# Task to carry out
Skip every picture, and output exactly the lines starting at the one with "You are a computer-use" and running through the last line of the material below.

*** The records Section Begins ***

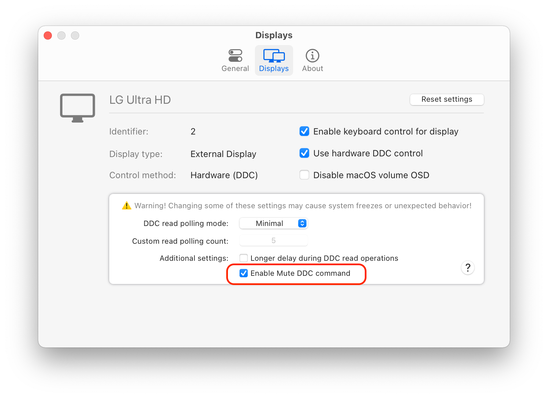548x398 pixels.
Task: Click the warning triangle icon
Action: [x=126, y=205]
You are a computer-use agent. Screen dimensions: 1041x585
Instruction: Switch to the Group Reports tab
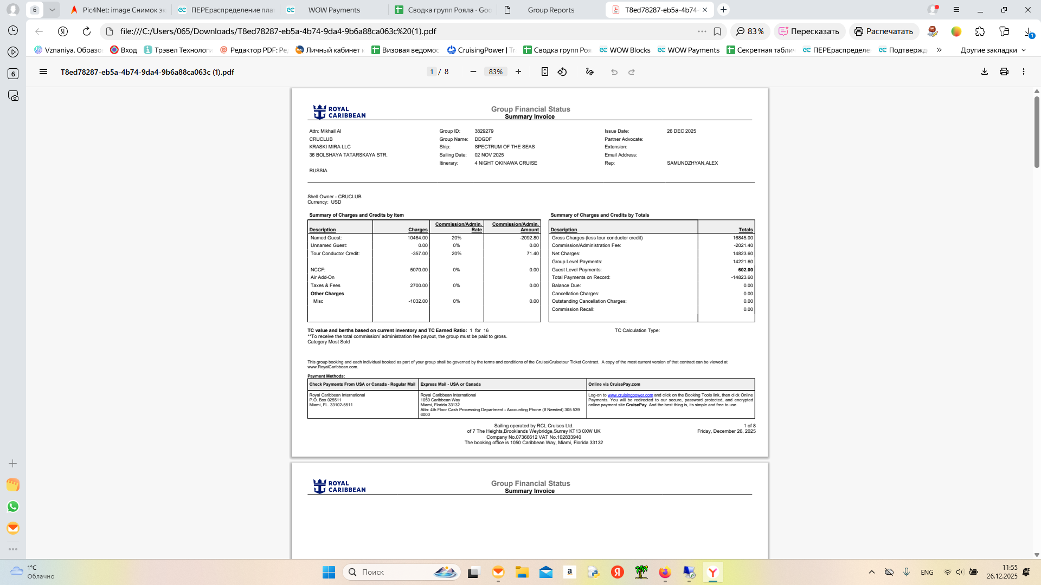point(551,10)
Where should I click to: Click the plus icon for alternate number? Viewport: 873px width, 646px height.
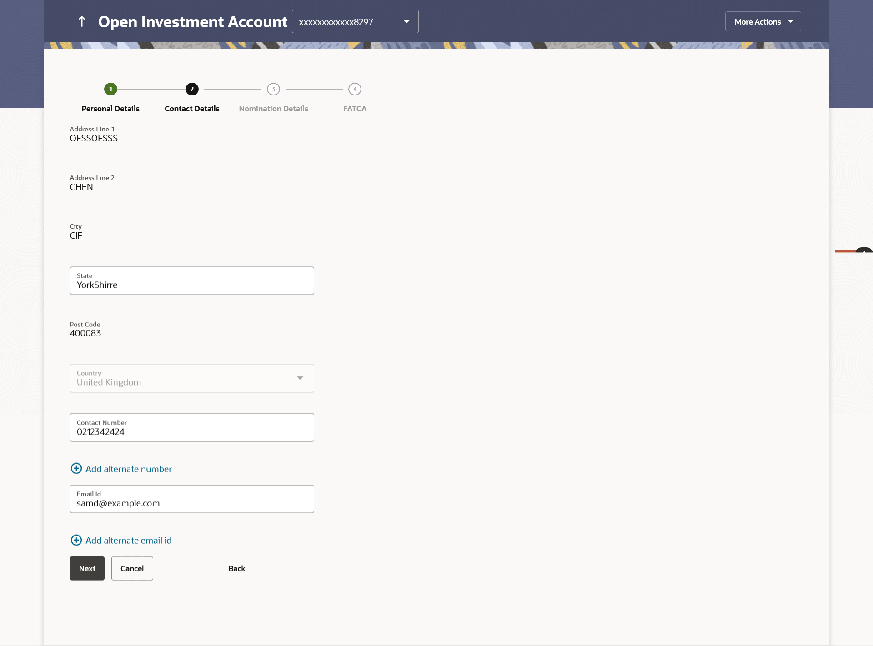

*** The records Section Ends ***

# Result
You are a computer-use agent. Screen dimensions: 1041x585
Instruction: Switch to the Group Reports tab
point(551,10)
Where should I click to: Click the plus icon for alternate number? Viewport: 873px width, 646px height.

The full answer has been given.